# [Solved] Apache2 log with "no-revers-dns.set"

## ZeLegolas

Hi

On a server I see on the access.log file some traces beginning with "no-revers-dns.set"

What does that mean? How I can set Apache to detect and refused this type of access?

I'm also interested to know if it's possible to ask Apache to check automatically the remote who it try access to the website. If Apache can not get an valid ip address for each request I would like to reject the session automatically.

RegardsLast edited by ZeLegolas on Tue Aug 24, 2010 12:39 am; edited 1 time in total

----------

## francofallica

Ok, First: I wasn't able to confirm my idea and I am not sure about it but I think it means that apache was not able to resolve an ip to a domain name. But it could also mean that you need to enable reverse lookups in your apache config. 

second:

what do you consider a valid ip? any tcp connection to your server has a valid source address otherwise there is no communication. (although somebody could send you syn packets with a invalid ip, but thats not very harmful) 

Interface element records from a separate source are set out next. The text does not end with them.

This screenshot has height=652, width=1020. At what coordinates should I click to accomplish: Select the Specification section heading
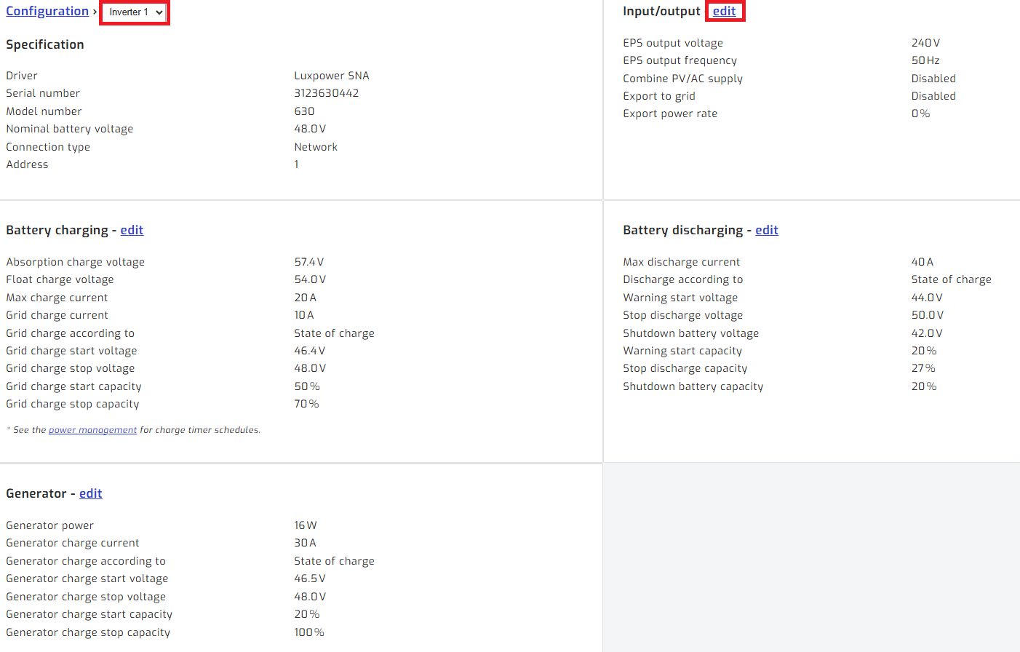point(45,45)
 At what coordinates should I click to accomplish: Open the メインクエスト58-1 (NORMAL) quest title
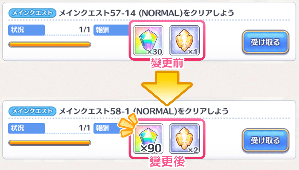tap(144, 111)

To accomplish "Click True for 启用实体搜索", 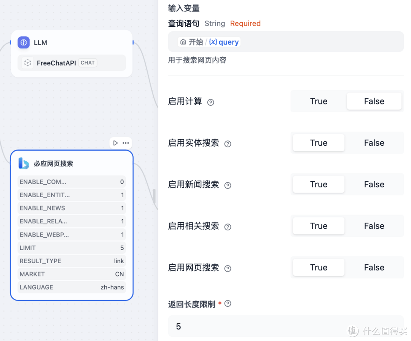I will tap(319, 143).
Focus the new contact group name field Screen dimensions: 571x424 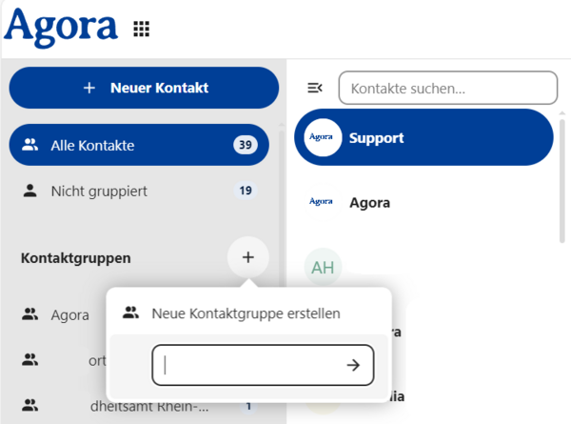263,365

You probably should not block on a hostname basis because it would generate a lot of DNS traffic. You would be better of doing it on an ip level and by using iptables. 

read this: http://betabug.ch/blogs/ch-athens/933

If you want access control on the basis of hostnames you can do it by using mod_access. I think for what you want you need to enable the "HostnameLookup double" feature in your apache config. 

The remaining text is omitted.